Some audiophiles say that vinyl albums perform better in the lower frequencies, meaning they provide a warm sound. They argue that compact discs aren't as accurate at reproducing sounds at this range. Other people insist that there is no detectable difference between a well-produced digital file and an undamaged vinyl record.

An audiophile would likely point out that your sound system will be the most important factor when listening to music, not the media you put into it. But assuming you've put together a really strong system that can handle both analog and digital formats, which format should you choose when shopping for a new album?

It depends on the recording method. If the recording artist used an analog format to create the master recording, audiophiles would argue that an analog copy of the music is best. That's because there would be no need to convert the sound from analog to digital. The copy should be an accurate representation of the original track.

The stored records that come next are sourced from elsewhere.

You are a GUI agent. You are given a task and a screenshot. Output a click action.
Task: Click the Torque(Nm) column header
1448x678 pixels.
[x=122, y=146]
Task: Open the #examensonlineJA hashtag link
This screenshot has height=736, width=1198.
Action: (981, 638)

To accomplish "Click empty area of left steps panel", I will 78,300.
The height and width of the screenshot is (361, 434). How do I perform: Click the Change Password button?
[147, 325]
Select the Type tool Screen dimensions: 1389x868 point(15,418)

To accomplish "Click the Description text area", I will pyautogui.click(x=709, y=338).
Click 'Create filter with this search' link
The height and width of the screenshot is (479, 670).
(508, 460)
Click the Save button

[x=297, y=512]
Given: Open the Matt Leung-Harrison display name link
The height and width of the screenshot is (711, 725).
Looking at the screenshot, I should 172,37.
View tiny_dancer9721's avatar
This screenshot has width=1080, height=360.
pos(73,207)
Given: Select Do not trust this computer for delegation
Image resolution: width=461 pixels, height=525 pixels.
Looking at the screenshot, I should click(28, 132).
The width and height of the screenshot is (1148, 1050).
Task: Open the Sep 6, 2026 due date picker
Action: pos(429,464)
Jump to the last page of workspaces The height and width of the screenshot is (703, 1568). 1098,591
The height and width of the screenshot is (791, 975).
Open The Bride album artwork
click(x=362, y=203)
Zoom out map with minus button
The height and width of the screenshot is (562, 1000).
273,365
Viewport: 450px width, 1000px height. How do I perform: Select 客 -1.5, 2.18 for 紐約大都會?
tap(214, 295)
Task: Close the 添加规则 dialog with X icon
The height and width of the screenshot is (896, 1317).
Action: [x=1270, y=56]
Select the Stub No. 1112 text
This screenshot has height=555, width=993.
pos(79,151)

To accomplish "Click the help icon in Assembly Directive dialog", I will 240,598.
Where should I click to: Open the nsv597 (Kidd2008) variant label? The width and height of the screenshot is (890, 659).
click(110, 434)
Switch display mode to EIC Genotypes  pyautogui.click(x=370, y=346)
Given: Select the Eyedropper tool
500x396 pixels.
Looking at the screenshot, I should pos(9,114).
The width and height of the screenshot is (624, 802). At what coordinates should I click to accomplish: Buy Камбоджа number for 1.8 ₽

But if the artist used digital recording, then it would be best to buy the album on CD. In order to press a vinyl album from a digital recording, audio engineers must first convert the music from a digital signal back into an analog sound wave. Any time engineers have to convert a recording from one format to another, there's a chance that the quality will suffer.

In the end, the perception of musical quality is somewhat subjective. Two people standing in the same room listening to the same music might have very different opinions regarding the quality of the recording. One might describe the music as warm and airy, while the other could say it was harsh and flat. That can happen whether the listeners use digital or analog media.

So bottom line: Which is better? After much research and subjecting ourselves to hours of listening to music, we've come up with an answer. We're going to have to call this one a tie.